The increasing accumulation of solid waste over the past decades has led to a rise in leachate generation in landfills. This liquid, resulting from the decomposition of waste, carries toxic substances that can contaminate both the soil and water resources, raising serious environmental concerns. To address this challenge, sustainable alternatives for leachate treatment are being explored, such as the cultivation of microalgae and cyanobacteria, which utilize the nutrients present in the leachate, facilitating its bioremediation and generating biomass with potential as a source of pigments and carotenoids. Among the microalgae, the Chlorella genus, particularly Chlorella vulgaris, stands out due to its freshwater nature, eliminating the need for salt addition to the cultivation medium, which simplifies and reduces the costs of the process.
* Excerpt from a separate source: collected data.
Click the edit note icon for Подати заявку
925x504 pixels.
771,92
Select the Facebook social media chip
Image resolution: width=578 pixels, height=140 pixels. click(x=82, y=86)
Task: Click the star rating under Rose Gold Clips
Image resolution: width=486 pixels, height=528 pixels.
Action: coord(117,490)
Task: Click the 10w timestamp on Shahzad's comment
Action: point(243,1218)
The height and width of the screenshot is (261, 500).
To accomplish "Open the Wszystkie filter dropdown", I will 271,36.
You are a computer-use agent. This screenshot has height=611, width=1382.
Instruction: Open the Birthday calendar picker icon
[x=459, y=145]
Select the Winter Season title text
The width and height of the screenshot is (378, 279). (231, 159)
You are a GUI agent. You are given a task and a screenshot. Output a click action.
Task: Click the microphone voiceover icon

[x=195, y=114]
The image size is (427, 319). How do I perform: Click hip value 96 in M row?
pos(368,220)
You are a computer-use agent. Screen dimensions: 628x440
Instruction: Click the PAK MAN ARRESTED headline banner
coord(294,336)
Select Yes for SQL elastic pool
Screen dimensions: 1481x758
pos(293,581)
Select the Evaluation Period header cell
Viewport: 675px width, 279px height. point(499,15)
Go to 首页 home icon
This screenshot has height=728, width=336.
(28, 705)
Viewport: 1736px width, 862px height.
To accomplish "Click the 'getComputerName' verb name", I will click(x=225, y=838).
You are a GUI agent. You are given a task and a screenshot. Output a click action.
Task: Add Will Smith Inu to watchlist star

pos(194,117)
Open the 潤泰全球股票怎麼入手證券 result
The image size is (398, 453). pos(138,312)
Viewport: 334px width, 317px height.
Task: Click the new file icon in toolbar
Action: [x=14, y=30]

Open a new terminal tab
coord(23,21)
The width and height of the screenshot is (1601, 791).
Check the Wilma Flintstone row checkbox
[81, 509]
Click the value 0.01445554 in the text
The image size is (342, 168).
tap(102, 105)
This project aims to investigate the bioremediation potential of Chlorella vulgaris cultivated in landfill leachate in a semicontinuous reactor, as well as to optimize the production of pigments from this species. Initially, a batch study will be conducted, evaluating the effects of variables such as (i) LED light wavelength, (ii) aeration rate, (iii) CO¿ supply and (iv) leachate concentration, applying the Taguchi L9 orthogonal array. The response variables will include bioremediation potential and biomass and pigment productivity. With these data, the cultivation will then be carried out in a semicontinuous reactor, aiming to increase biomass and pigment productivity, while considering the effect of feeding flow rate, after determining the specific growth rate in the batch experiments. The maximum bioremediation potential of Chlorella vulgaris will be evaluated using DQO techniques and heavy metal analysis.